•   When: Thursday, July 22, 2021 from 10:00 AM to 12:00 PM
•   Speakers: Zili Zha
•   Location: Virtual
•   Export to iCal

Recent years have witnessed the great success of cloud computing that is powered by data center systems. As an essential building block for many of our cyber infrastructures, the monitoring, security, and management of data center traffic is of ultimate importance. However, the ever-increasing scale and speed of data center networks (DCNs) pose various challenges to data center traffic monitoring and management. The traditional monitoring approaches are neither flexible nor efficient to meet the security and performance needs of DCNs. With the flexibility and programmability of Software-Defined Networking (SDN) technology, this dissertation presents efficient solutions to address DCNs monitoring and management challenges.

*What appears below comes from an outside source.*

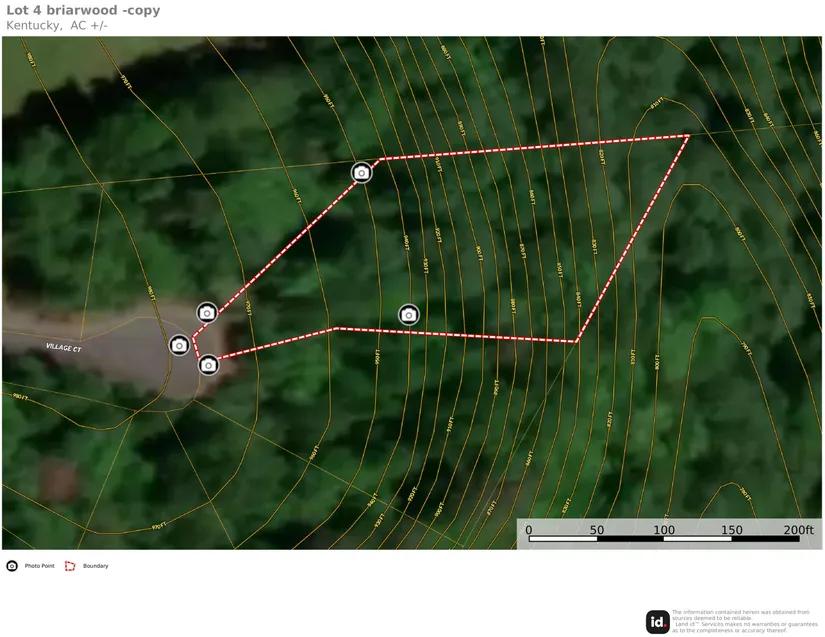The image size is (825, 637).
Task: Click the 150 label on the scale bar
Action: coord(731,530)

First, we investigate the feasibility and efficiency of building software-defined monitoring (SDM) functionalities into network edges. For this purpose, we design and implement four measurement schemes in Open vSwitch (OVS), by either integrating forwarding and measurement functions into a pipeline, or decoupling them into parallel operations. We further include another eBPF-based approach in our comparative study. Then, we quantitatively show the various trade-offs among network performance and system overhead that different schemes strike to balance, and demonstrate the feasibility of instrumenting OVS with monitoring capabilities. Second, we leverage the flexibility andefficiency offered by SDM to enhance the security of DCNs. Accordingly, we design BotSifter, an SDN-based scalable, accurate and runtime bot detection framework for DCNs. To improve the detection scalability, BotSifter utilizes centralized learning with distributed detection by distributing detection tasks across the network edges. Furthermore, it employs multiple novel mechanisms for parallel detection of Command and Control (C&C) channels and botnet activities, which greatly enhances the detection robustness. Third, the traffic surges in DCNs are common, due to the attacking (e.g., via botnets) traffic or the increase of legitimate traffic. They can easily degrade the performance of containerized clouds these days. To address this challenge, we further propose to adaptively offload the DCNs traffic and optimize the network virtualization performance in DCNs. For this purpose, we propose EZPath, a novel system that can seamlessly expedite container traffic by leveraging the programmable Top-of-Rack (ToR) switches in clouds. EZPath dynamically offloads selected (e.g., performance-critical) network flows to the in-network programmable hardware, which not only optimizes the network performance, but also effectively mitigates the negative impact of attack traffic.